§ **YOUR OBJECTIVE**: Every line with the string "Given" in it belongs in your answer, so copy them all from the data.

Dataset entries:
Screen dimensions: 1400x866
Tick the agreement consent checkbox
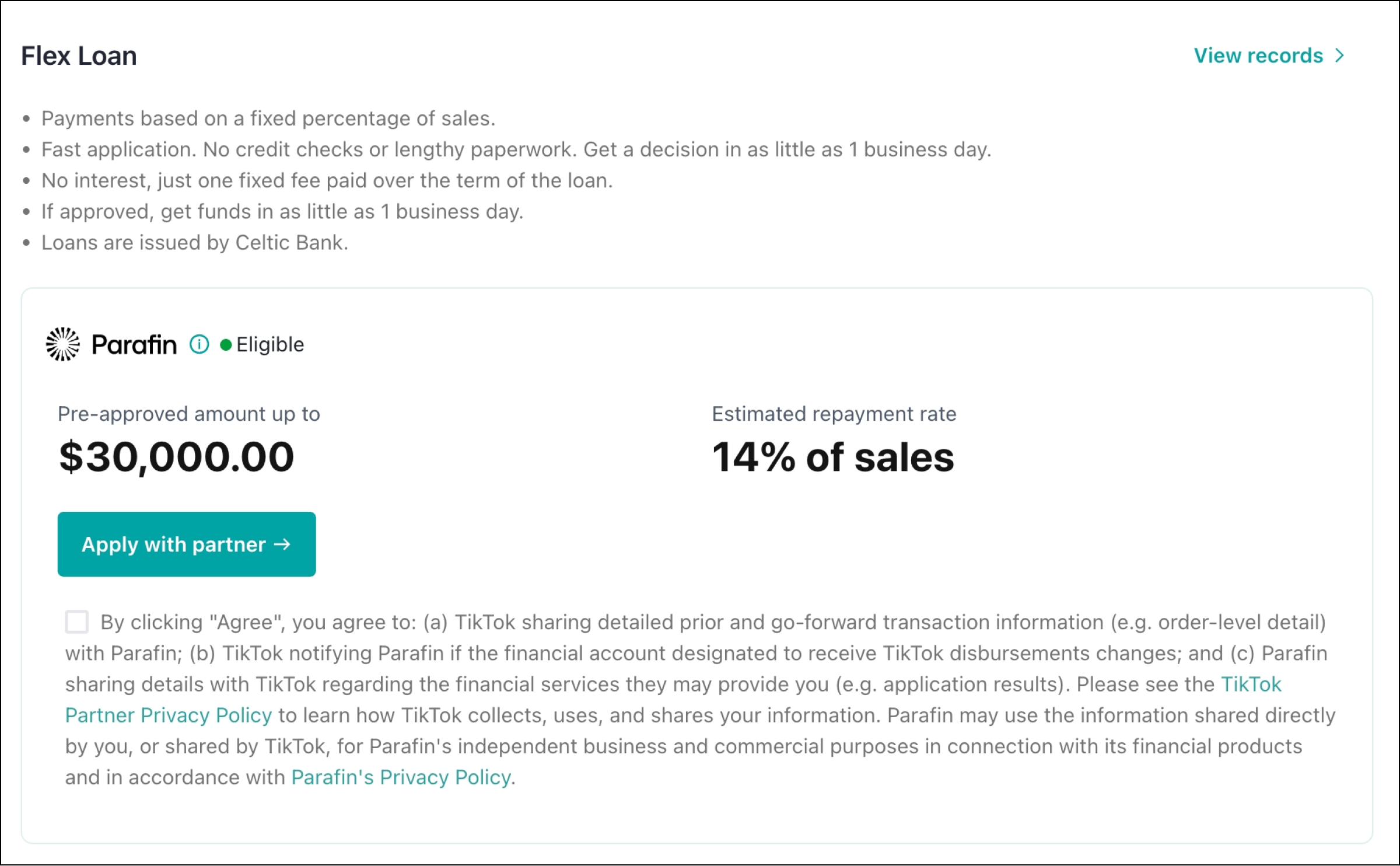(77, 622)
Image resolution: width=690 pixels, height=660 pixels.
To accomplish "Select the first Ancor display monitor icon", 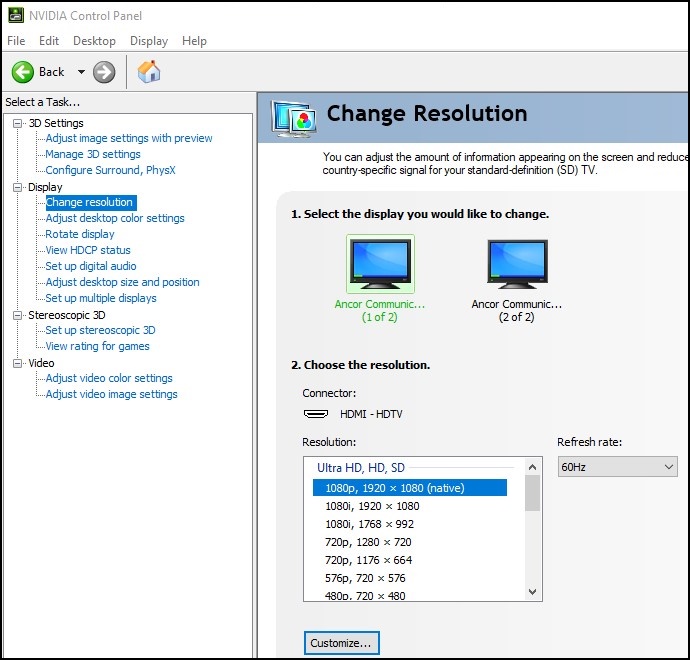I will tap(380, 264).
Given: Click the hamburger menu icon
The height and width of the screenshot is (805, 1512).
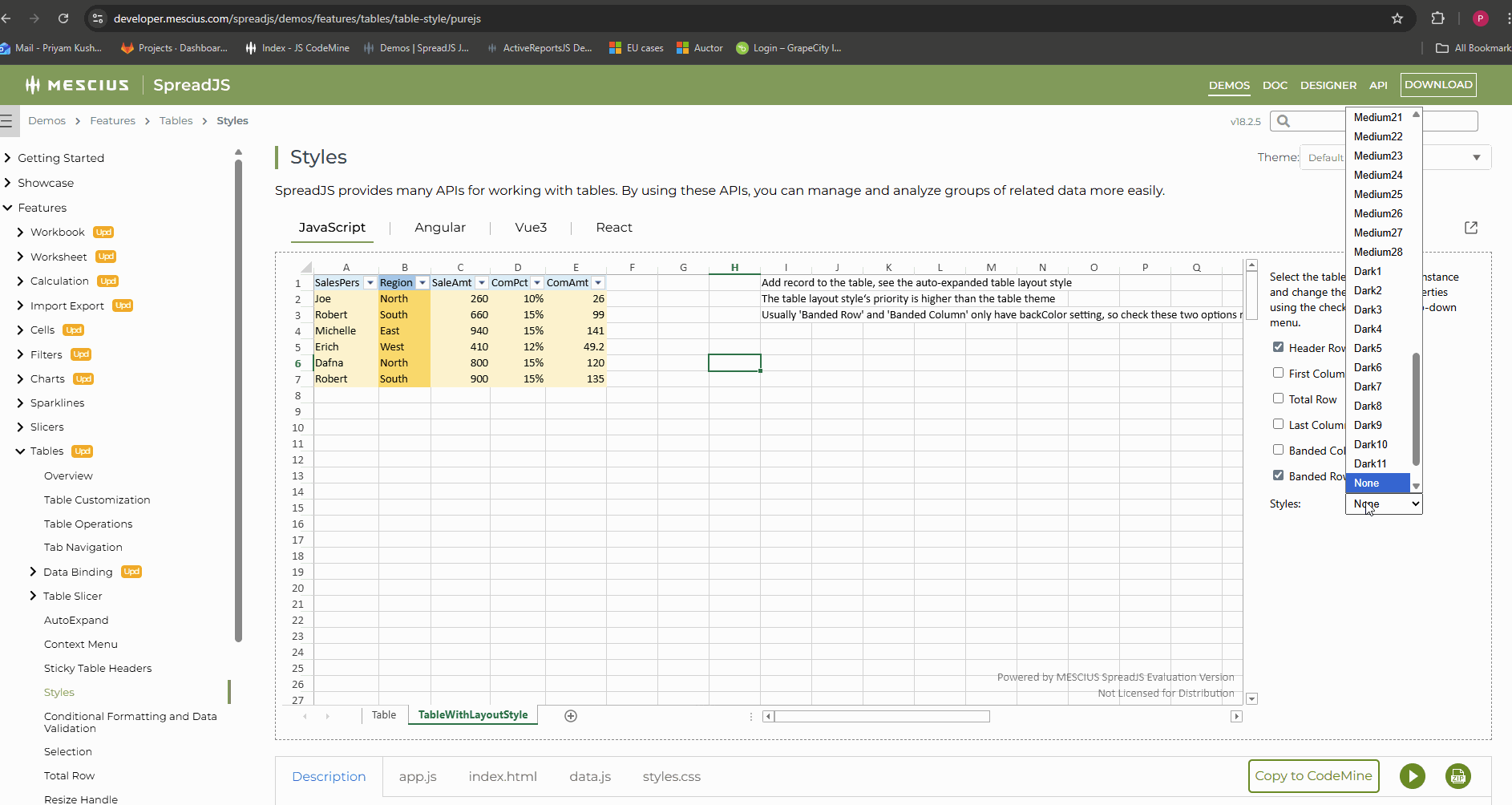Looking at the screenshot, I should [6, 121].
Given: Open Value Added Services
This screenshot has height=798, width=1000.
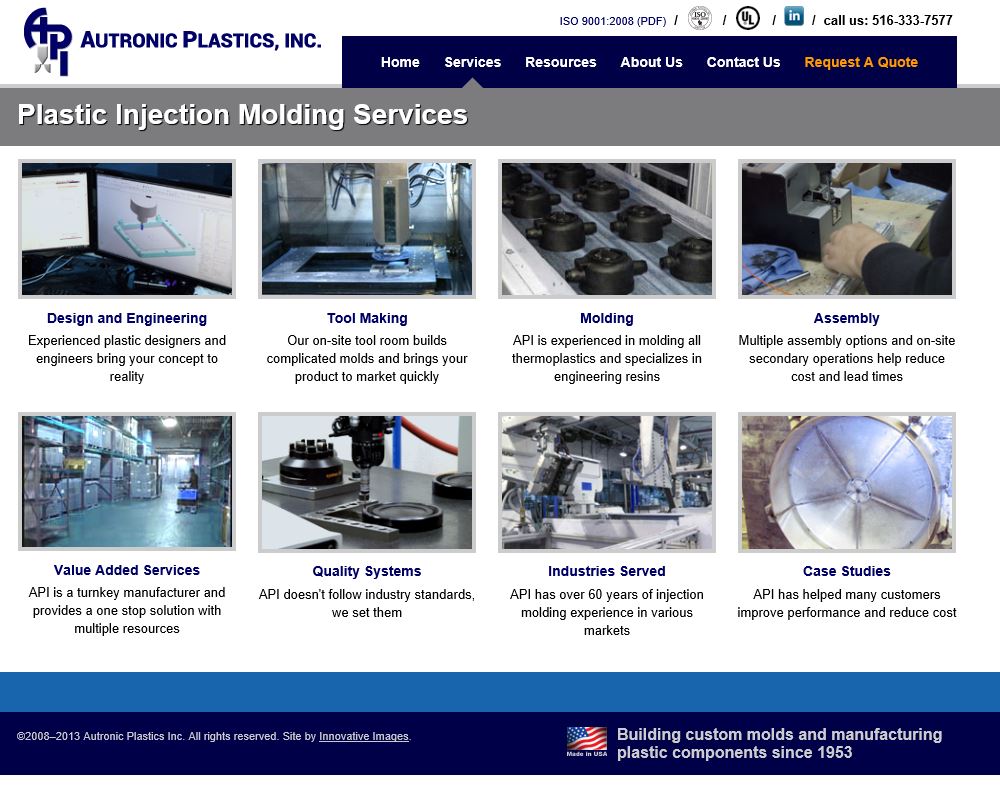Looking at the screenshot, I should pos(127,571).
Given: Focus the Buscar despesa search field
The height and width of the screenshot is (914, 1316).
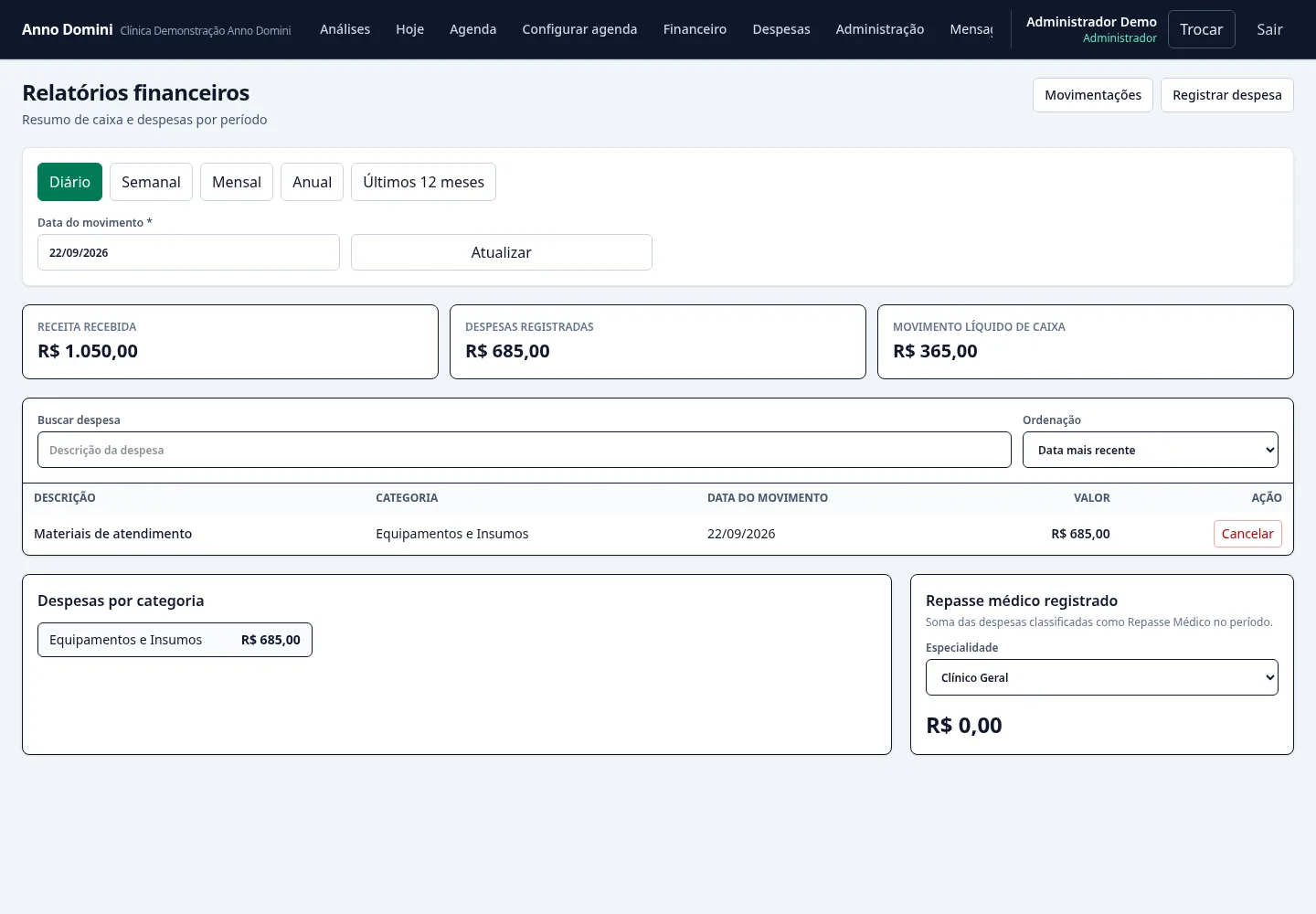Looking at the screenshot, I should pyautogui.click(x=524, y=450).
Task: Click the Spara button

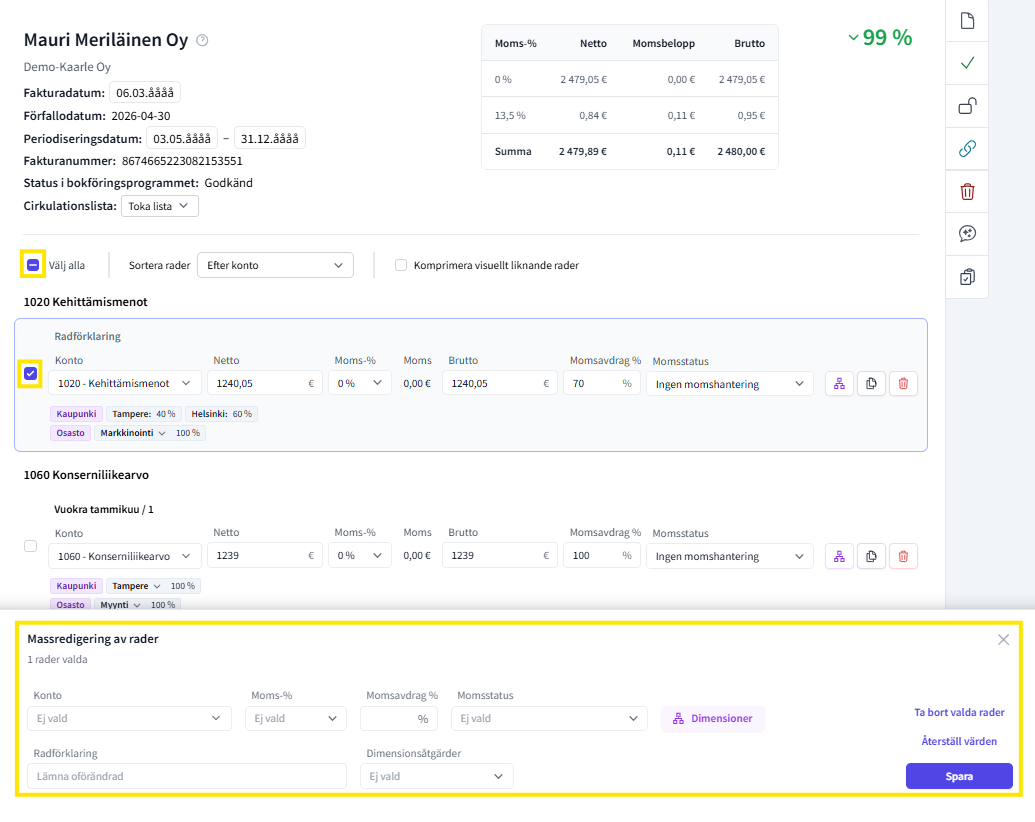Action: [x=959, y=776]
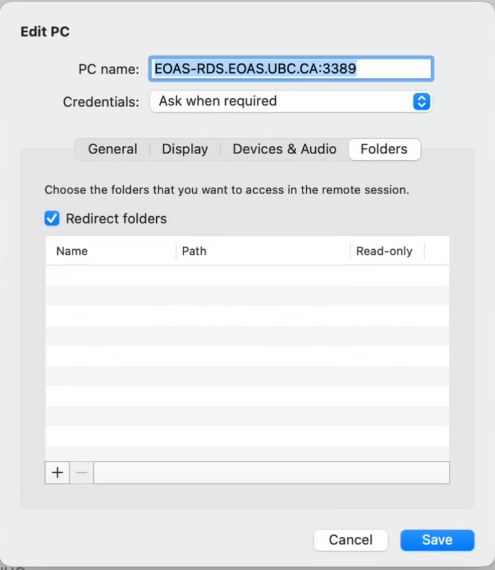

§ **REPLY TO THE EXERCISE**:
Given: Click the hamburger menu icon
Given: Open Value Added Services
Given: Focus the Buscar despesa search field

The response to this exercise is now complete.